━━━ Textauszug ━━━

Selbstmedikation bei Fußpilz

»Muss Fußpilz immer behandelt werden«, »wann liegt ein Fall für die Selbstmedikation vor« und »welches Präparat eignet sich für wen«? Auf diese und weitere Beratungsfragen rund um das Thema Fußpilz geht der siebte Teil der Campusserie »PhiP im HV« ein. Für Pharmazeuten im Praktikum (PhiP) steht zudem ein interaktives Arbeitsblatt zum Anpassen an die Produktpalette ihrer PJ-Apotheke zur Verfügung.
Carolin Lang
31.05.2021  09:00 Uhr

Als »Tinea« bezeichnet man eine durch Dermatophyten ausgelöste Pilzinfektion (Mykose). Tritt diese am Fuß auf, spricht man von »Tinea pedis«, dem Fußpilz. Dieser ist weit verbreitet und plagt schätzungsweise jeden dritten Erwachsenen in Deutschland einmal in seinem Leben. Männer sind in der Regel häufiger betroffen als Frauen, ältere Menschen öfter als jüngere. Auch Sportler sind häufig betroffen, was die englische Bezeichnung »athlete’s foot« erklärt. Dies liegt unter anderem daran, dass eine feuchtwarme Umgebung optimale Wachstumsbedingungen für die Erreger schafft. Als Risikofaktoren gelten außerdem Durchblutungsstörungen, die beispielsweise als Folge von Diabetes mellitus, chronisch venöser Insuffizienz oder peripherer arterieller Verschlusskrankheit (pAVK) auftreten können.

Fußpilz kann in verschiedenen Ausprägungen auftreten, von denen sich nicht jede für die Selbstmedikation eignet.

━━━

__Zu erledigende Aufgaben__:
• 1. Gib für jede der Aussagen (a) bis (c) an, ob sie mit dem Textauszug übereinstimmt, und belege dein Ja oder Nein mit einem wörtlichen Zitat. (a) Männer sind in der Regel häufiger von Fußpilz betroffen als Frauen. (b) Jüngere Menschen leiden öfter an Fußpilz als ältere. (c) Jede Ausprägung von Fußpilz eignet sich für die Selbstmedikation.
• 2. Fasse den Absatz des Textauszugs, der mit »Als »Tinea« bezeichnet man« beginnt, als Stichpunktliste zusammen und behalte dabei seine wesentlichen Fakten bei.
• 3. Welche englische Bezeichnung für Fußpilz nennt der Textauszug?
Die Zeilen sind für die Aufgaben ohne Bedeutung.

━━━ Erfasste Daten ━━━

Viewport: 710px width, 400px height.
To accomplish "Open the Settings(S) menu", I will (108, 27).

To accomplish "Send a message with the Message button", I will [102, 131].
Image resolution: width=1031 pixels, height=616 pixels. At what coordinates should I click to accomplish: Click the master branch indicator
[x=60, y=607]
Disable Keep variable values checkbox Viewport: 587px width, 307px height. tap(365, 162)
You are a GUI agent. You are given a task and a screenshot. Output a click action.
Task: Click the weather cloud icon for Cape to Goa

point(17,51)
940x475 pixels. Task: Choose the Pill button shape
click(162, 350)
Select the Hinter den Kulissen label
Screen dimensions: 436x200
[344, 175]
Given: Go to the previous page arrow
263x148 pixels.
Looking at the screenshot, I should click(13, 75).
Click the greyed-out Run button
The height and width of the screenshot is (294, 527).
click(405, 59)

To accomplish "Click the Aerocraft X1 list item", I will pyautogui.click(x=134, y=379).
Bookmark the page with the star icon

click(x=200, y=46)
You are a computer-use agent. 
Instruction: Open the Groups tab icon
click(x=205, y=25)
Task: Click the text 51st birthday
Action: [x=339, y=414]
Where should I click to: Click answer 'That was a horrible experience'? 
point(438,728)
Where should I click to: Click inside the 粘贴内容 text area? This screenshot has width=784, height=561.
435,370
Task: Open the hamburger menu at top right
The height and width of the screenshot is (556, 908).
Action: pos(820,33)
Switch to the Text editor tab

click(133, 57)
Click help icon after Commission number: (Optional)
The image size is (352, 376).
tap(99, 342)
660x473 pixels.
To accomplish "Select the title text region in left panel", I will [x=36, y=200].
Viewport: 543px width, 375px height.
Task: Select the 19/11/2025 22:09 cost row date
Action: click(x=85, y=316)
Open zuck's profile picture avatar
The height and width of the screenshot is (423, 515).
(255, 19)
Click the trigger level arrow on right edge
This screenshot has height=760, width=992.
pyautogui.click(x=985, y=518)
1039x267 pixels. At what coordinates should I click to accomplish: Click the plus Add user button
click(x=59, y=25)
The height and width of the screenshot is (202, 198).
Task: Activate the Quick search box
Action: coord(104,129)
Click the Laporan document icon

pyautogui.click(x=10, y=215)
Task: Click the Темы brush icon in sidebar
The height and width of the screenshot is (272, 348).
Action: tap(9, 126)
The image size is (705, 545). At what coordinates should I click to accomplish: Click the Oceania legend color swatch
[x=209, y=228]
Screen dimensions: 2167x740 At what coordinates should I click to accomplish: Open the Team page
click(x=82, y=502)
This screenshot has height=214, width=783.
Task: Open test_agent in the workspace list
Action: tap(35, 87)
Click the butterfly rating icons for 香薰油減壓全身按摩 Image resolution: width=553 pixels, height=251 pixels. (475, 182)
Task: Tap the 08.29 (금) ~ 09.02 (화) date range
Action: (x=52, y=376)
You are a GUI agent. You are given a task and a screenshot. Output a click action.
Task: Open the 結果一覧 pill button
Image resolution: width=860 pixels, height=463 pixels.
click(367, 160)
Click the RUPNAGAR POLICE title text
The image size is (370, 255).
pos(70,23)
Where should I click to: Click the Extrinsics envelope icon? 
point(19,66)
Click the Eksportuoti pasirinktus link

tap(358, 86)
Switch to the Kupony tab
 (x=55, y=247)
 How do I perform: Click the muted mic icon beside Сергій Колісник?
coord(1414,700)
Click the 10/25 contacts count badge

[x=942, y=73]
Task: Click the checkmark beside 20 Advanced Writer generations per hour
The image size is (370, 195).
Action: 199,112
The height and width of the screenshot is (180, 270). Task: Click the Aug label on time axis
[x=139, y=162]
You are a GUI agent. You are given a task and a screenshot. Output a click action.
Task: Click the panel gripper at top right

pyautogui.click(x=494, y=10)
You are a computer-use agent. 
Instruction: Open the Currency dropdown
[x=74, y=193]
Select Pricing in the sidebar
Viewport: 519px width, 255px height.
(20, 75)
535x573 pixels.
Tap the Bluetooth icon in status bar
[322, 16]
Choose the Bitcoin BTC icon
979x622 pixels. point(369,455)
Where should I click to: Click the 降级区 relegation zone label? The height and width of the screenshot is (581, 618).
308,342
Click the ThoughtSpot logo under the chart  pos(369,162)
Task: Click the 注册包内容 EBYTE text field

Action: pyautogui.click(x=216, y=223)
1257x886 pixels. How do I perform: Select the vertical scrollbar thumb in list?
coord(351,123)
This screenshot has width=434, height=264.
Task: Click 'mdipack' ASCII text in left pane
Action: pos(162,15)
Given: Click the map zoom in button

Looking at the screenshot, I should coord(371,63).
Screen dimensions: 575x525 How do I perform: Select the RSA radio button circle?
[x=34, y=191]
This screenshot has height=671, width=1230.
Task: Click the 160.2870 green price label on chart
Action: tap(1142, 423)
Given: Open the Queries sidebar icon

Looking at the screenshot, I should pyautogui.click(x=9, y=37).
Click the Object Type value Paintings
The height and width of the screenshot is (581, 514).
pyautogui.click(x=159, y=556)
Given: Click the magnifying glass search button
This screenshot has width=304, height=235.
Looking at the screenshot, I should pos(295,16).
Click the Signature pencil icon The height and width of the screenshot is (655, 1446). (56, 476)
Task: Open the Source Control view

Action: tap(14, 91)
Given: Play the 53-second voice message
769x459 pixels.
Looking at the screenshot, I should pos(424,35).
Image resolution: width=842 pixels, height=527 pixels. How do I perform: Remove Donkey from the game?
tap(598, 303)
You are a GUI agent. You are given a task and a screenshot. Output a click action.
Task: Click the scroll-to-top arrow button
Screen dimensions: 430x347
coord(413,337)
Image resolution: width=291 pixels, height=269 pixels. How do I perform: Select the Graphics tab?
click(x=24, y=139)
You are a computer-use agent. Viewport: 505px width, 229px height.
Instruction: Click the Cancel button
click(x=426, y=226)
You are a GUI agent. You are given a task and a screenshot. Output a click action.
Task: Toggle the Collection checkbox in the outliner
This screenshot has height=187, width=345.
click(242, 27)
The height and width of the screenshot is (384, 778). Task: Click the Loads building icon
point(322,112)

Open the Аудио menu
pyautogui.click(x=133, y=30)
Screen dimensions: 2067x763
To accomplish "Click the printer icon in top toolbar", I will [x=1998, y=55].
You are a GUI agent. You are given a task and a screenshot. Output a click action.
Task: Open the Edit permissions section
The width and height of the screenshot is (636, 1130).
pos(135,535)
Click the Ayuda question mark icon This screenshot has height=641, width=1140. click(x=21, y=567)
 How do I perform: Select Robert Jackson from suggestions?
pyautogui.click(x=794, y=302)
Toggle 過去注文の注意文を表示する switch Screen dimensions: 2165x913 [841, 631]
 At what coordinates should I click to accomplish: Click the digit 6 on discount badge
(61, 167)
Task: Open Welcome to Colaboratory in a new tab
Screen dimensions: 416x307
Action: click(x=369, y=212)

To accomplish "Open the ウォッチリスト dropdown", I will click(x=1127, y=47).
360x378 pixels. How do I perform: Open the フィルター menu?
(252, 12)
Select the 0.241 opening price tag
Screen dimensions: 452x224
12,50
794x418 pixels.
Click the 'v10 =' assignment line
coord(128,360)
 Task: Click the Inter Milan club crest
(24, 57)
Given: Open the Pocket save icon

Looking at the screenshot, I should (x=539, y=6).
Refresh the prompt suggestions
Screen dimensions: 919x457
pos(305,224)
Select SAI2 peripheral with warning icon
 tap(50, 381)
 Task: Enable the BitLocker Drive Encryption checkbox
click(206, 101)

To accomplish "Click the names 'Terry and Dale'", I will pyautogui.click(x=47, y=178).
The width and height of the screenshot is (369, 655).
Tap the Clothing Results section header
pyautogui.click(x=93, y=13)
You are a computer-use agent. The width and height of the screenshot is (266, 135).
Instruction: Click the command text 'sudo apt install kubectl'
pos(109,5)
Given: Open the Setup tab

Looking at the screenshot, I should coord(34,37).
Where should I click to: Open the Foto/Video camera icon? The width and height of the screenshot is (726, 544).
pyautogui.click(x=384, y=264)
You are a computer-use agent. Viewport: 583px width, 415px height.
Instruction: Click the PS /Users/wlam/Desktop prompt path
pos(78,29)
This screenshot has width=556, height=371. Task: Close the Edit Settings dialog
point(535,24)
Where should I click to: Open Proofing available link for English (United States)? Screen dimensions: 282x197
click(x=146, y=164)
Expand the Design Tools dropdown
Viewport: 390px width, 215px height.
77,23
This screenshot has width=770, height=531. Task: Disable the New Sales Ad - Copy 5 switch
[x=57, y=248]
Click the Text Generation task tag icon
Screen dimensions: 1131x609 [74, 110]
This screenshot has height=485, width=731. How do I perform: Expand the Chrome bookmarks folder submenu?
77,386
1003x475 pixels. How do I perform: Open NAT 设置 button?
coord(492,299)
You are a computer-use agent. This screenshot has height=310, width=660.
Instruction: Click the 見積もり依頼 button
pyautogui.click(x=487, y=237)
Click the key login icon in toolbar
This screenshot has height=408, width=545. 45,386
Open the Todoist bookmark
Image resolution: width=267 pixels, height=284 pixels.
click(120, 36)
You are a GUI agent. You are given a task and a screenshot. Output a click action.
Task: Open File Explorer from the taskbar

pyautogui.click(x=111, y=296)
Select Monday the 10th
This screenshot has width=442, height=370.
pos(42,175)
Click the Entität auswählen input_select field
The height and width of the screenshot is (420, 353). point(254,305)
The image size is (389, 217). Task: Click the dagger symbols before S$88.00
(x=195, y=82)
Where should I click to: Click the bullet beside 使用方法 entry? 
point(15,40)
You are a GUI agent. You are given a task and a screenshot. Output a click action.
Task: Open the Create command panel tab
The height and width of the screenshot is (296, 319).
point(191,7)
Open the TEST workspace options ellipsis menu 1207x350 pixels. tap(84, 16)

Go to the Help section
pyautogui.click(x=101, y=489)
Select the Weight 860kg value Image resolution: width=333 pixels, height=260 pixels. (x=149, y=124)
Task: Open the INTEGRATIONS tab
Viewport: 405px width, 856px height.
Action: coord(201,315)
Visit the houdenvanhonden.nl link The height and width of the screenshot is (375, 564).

━━━

__Nummerierte Antworten__:
• 1.
(a) Ja: »Männer sind in der Regel häufiger betroffen als Frauen«
(b) Nein: »ältere Menschen öfter als jüngere«
(c) Nein: »von denen sich nicht jede für die Selbstmedikation eignet«

• 2.
- Tinea: durch Dermatophyten ausgelöste Pilzinfektion (Mykose); am Fuß heißt sie »Tinea pedis« (Fußpilz)
- Weit verbreitet: betrifft schätzungsweise jeden dritten Erwachsenen in Deutschland einmal im Leben
- Häufiger betroffen: Männer als Frauen, ältere als jüngere Menschen, außerdem Sportler (daher »athlete’s foot«)
- Ein Grund: Eine feuchtwarme Umgebung bietet den Erregern optimale Wachstumsbedingungen
- Weitere Risikofaktoren: Durchblutungsstörungen, etwa als Folge von Diabetes mellitus, chronisch venöser Insuffizienz oder pAVK

• 3. »athlete’s foot«